A real-time AI voice conversation system, built to feel as close to a human call as possible.
V1 was built for embedded systems, focused on one-to-one real-time voice conversations, primarily targeting robot interaction use cases.
Stack
- LLM: Ollama or llama.cpp with 4B parameter quantized models
- STT: Moonshine (Silero VAD built-in)
- TTS: Kokoro
- AEC: Acoustic echo cancellation handled manually
Limitations
- One-to-one only, no multi-user support
- Speaker diarization was not properly implemented
- Designed for embedded/robot contexts, not human-facing calls
- AEC had to be managed at the application level
V2 shifts focus entirely to human-level conversation, designed for web and call-based deployments with multi-user server architecture.
Stack
- LLM: vLLM served models (quantized, fully open source, no APIs)

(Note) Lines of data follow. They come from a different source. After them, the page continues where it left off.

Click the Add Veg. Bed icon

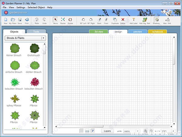145,20
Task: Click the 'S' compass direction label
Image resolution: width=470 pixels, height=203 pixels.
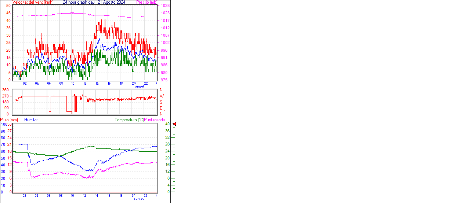Action: pos(161,102)
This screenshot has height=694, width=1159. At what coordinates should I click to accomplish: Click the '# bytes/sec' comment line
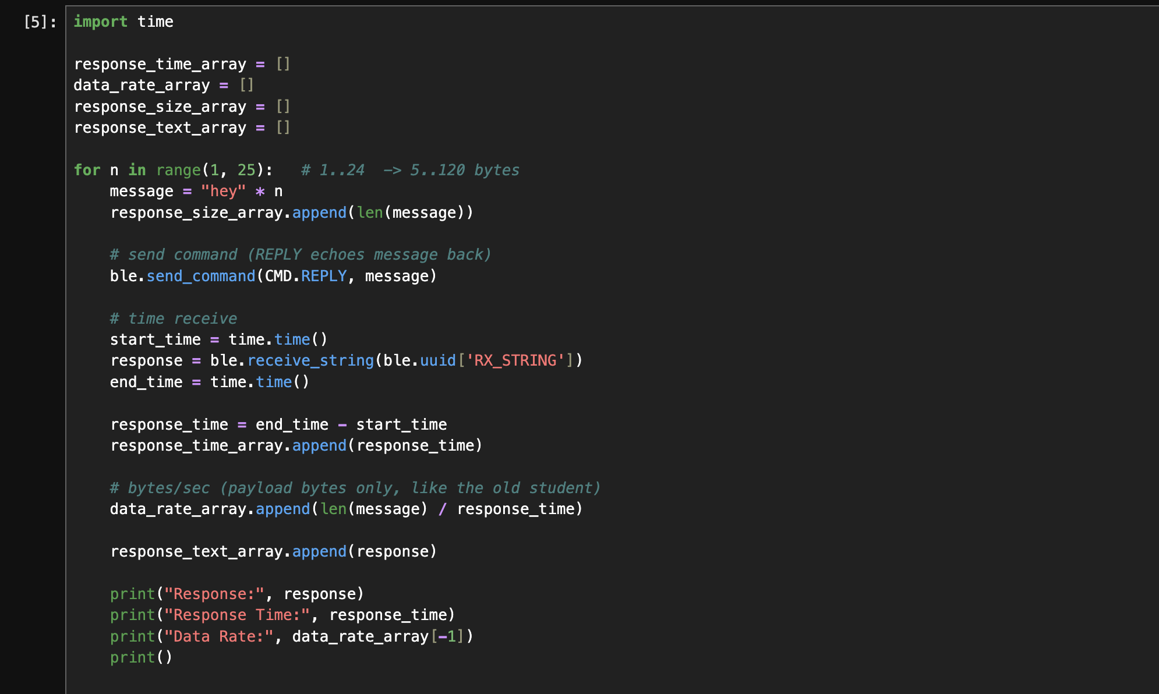click(355, 488)
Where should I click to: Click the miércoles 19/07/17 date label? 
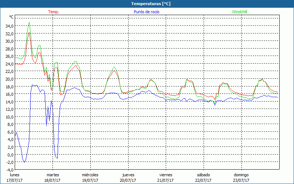[x=90, y=177]
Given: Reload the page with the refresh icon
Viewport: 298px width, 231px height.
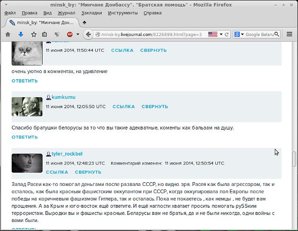Looking at the screenshot, I should (x=227, y=34).
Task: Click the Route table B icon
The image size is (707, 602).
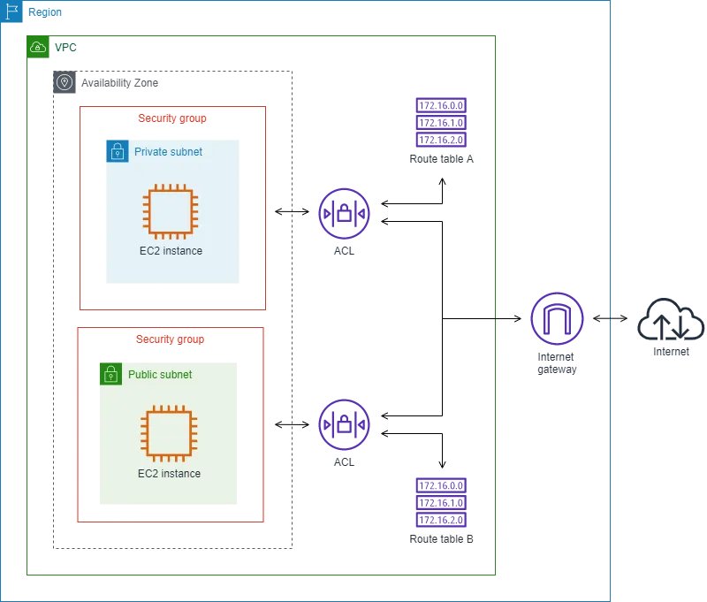Action: (x=438, y=502)
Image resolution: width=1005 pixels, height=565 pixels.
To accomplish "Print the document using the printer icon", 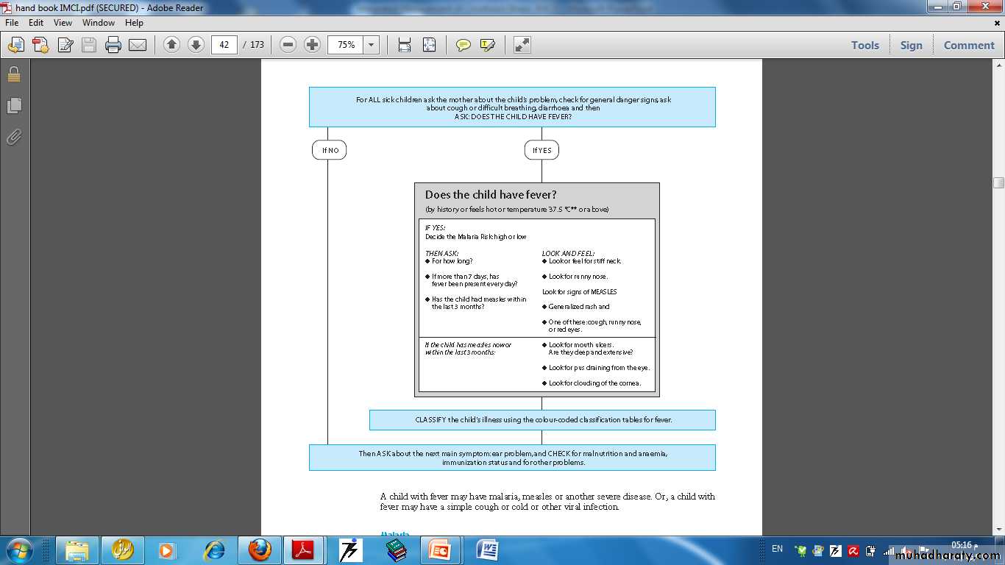I will tap(113, 46).
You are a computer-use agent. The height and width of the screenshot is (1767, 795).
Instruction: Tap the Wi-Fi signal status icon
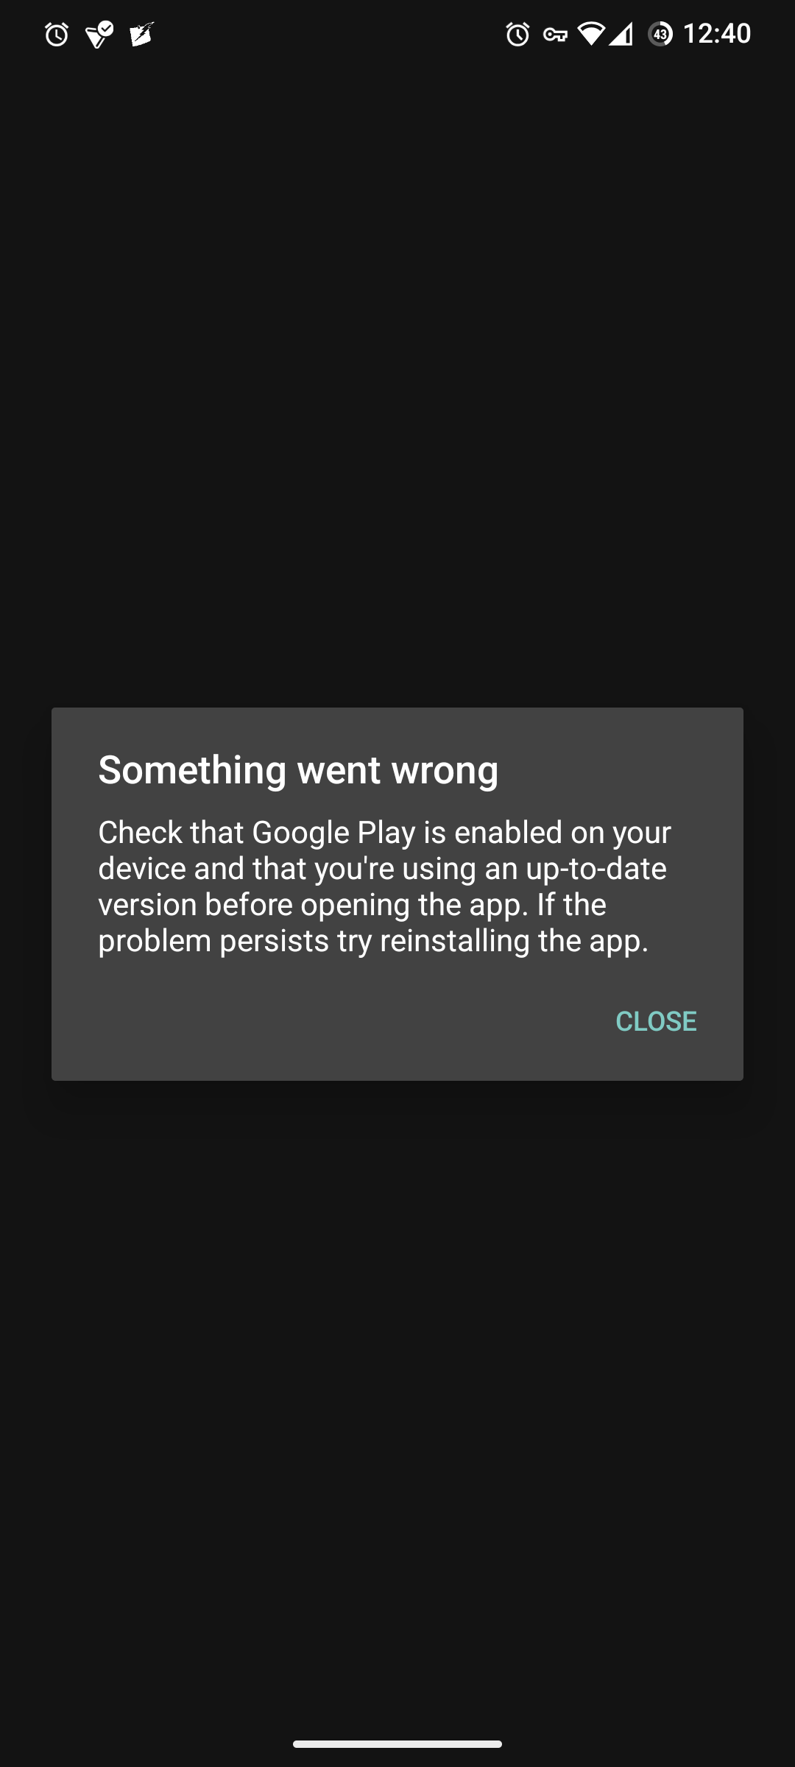[590, 34]
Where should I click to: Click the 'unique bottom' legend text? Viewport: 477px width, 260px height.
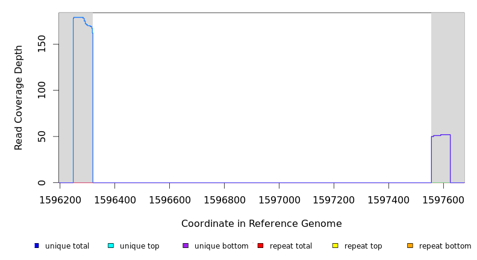click(221, 246)
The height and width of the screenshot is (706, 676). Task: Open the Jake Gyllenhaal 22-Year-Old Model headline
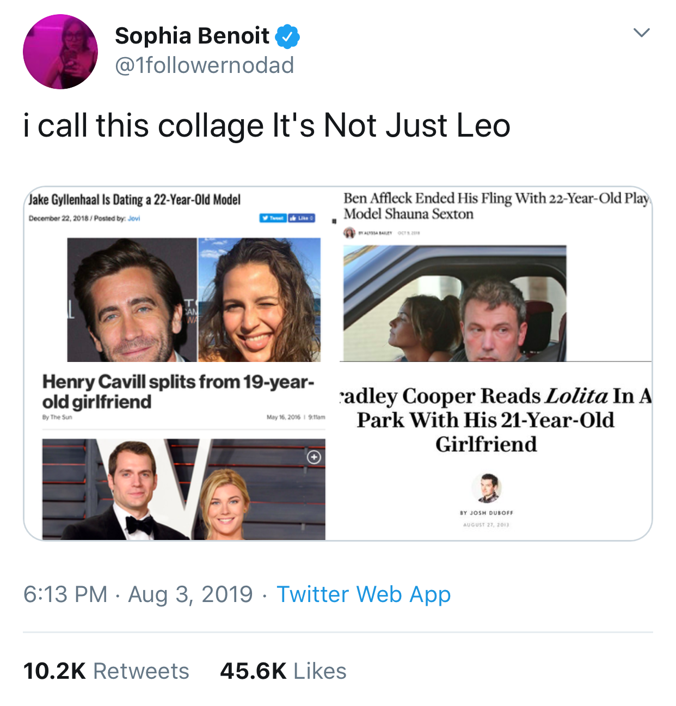point(134,200)
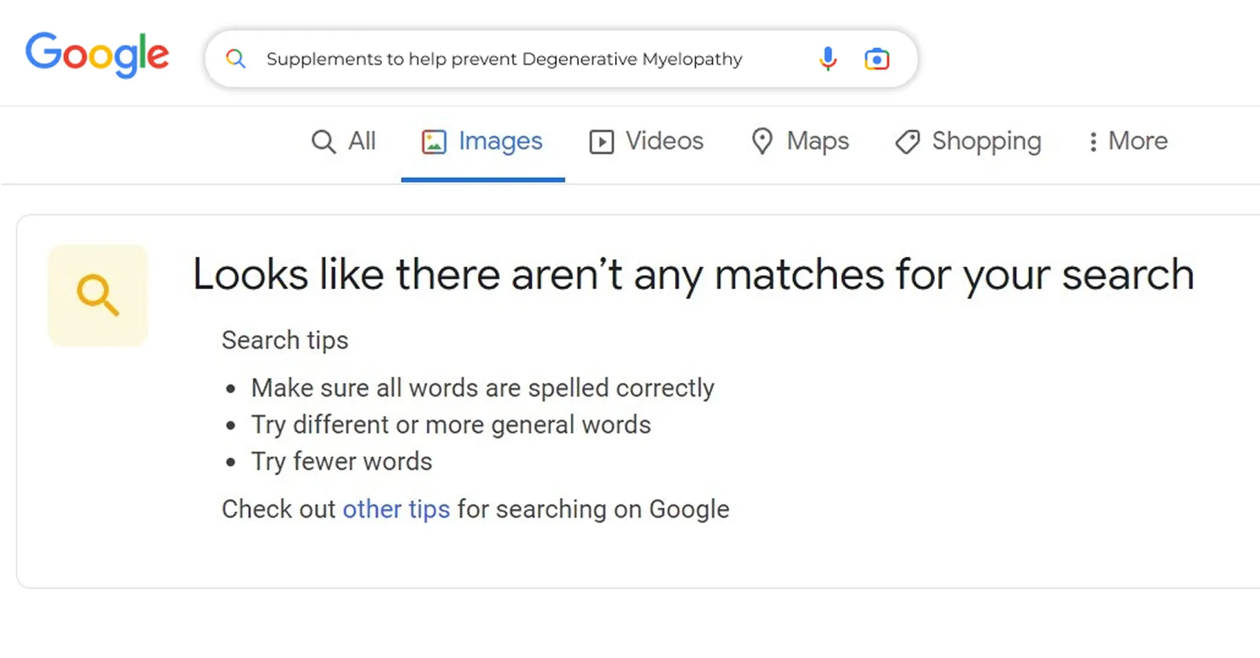The image size is (1260, 658).
Task: Go to the Maps tab
Action: click(817, 141)
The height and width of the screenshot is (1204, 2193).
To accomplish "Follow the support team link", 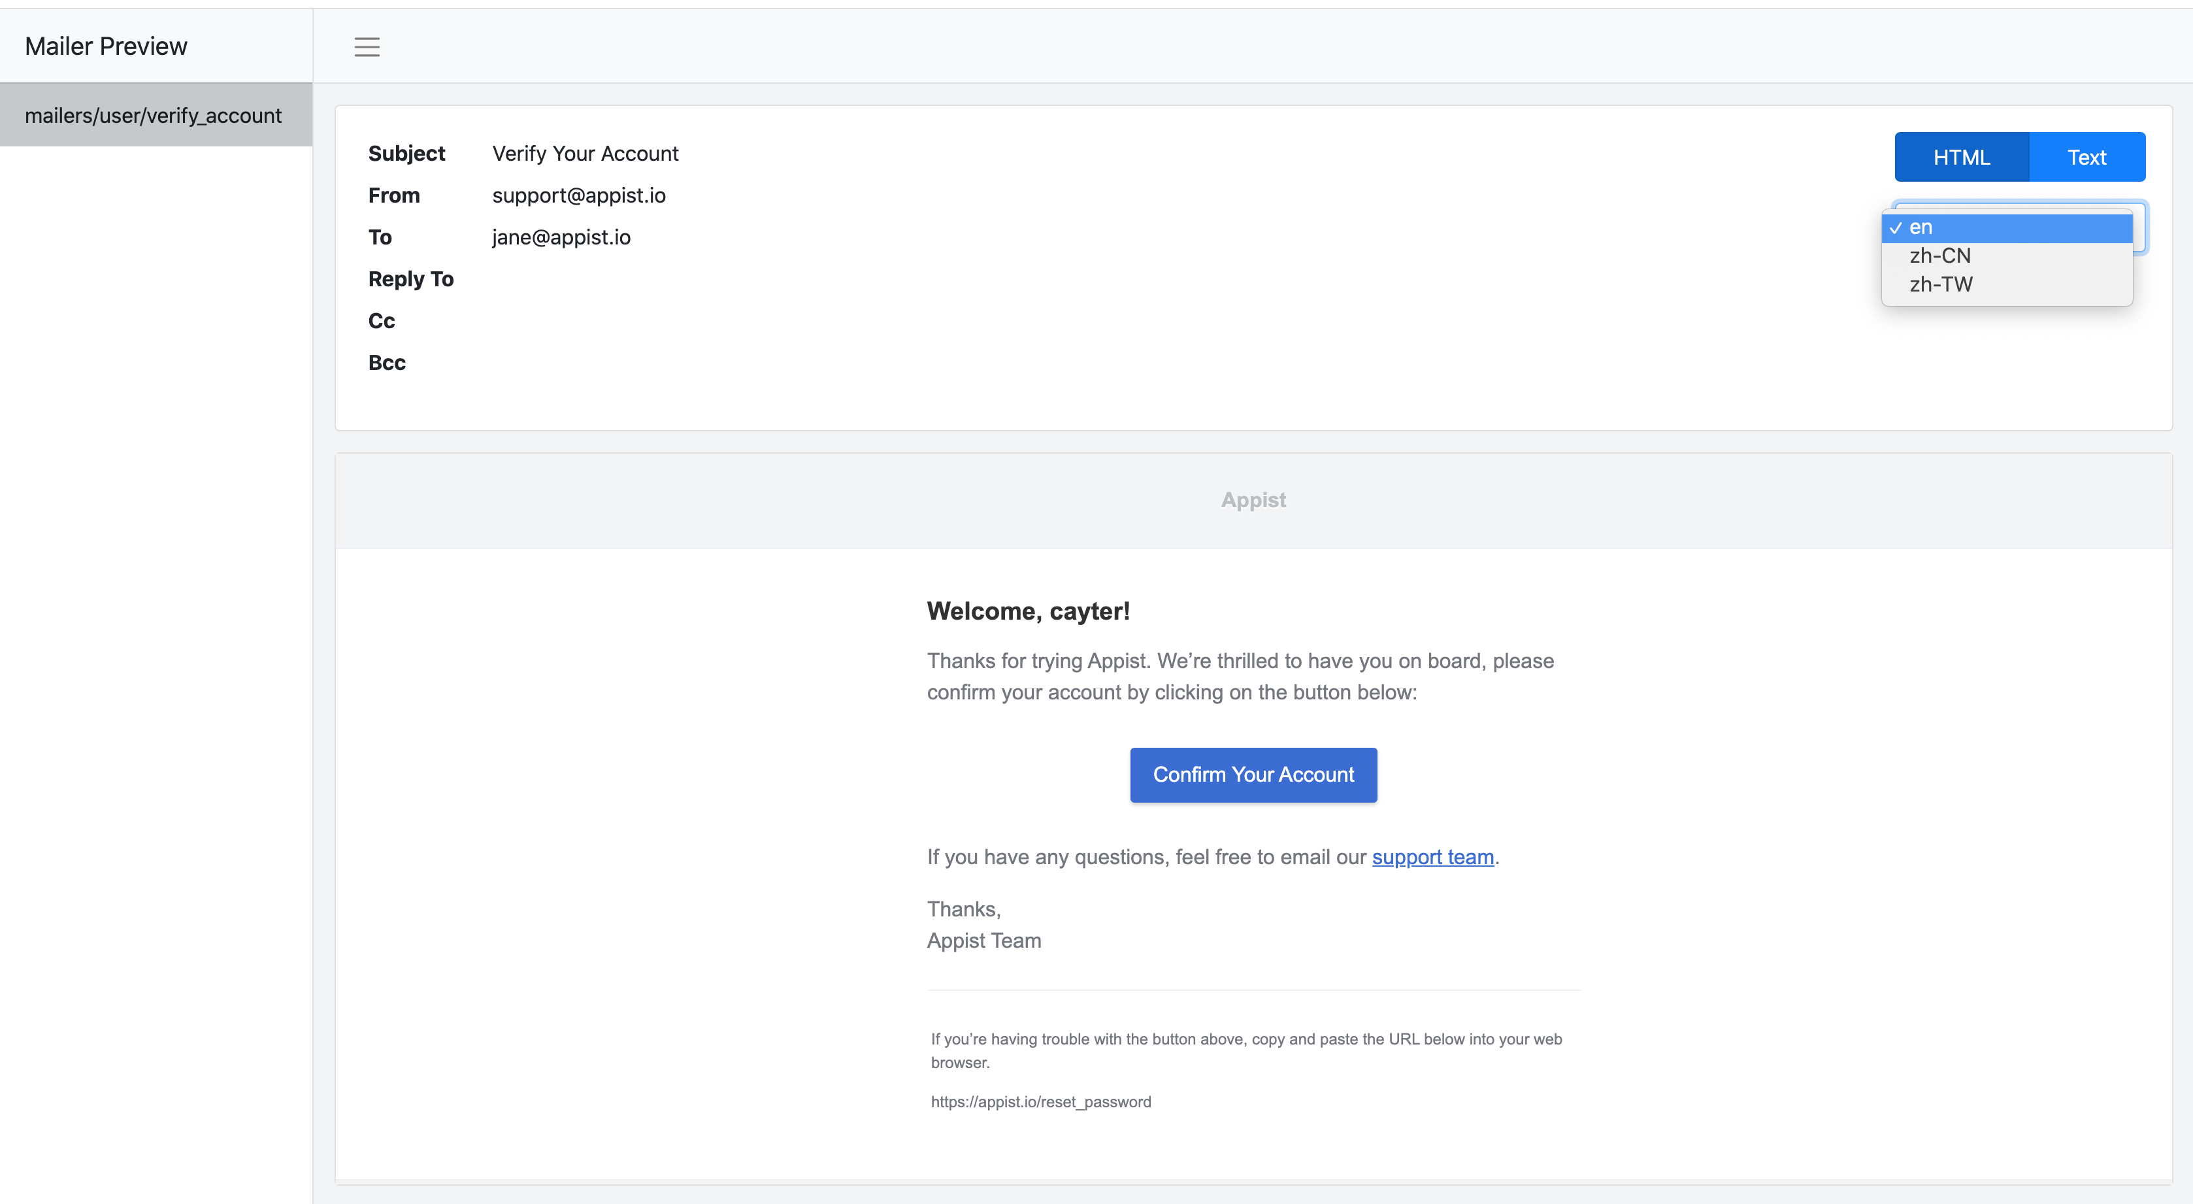I will [1432, 857].
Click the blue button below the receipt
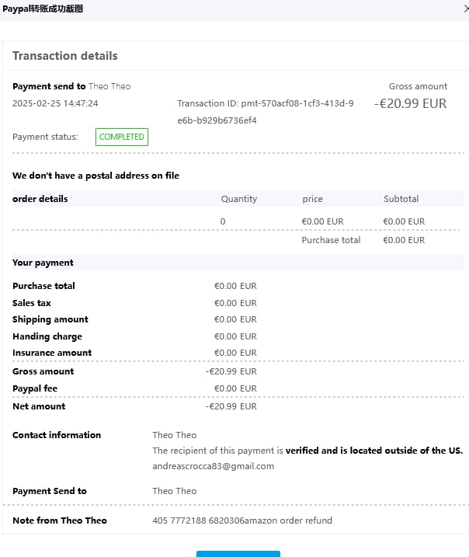 coord(238,553)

- STT: Moonshine (Silero VAD built-in)
- TTS: Kokoro with pronunciation correction and text normalization
- Emotion & Gender Detection: GMM + wav2vec clustering, runs in real time
What's new in V2
- Multi-user session based — server handles concurrent users, not just one-to-one
- No manual AEC needed — WebRTC has it built-in, WebSocket transport has negligible echo issues
- Real-time emotion and gender detection fed as context to the LLM
- Hint words in STT to guide recognition for domain-specific terms
- TTS pronunciation correction so names, acronyms, and unusual words come out right
- Text normalization before LLM input — numbers, symbols, abbreviations handled cleanly
- Noise cleaning on incoming audio
- Dynamic VAD — adapts thresholds based on environment rather than fixed cutoffs
- Voice-based call behaviors — detects natural endings ("alright thanks", "bye") and ends the call gracefully; says "hello?" or prompts the user if they go silent after speaking
- Focused on call and web interfaces, not embedded systems
Constraints
- Fully open source, zero paid APIs
- Everything fits under 4GB VRAM
Make AI voice conversations indistinguishable from talking to a real person on a call.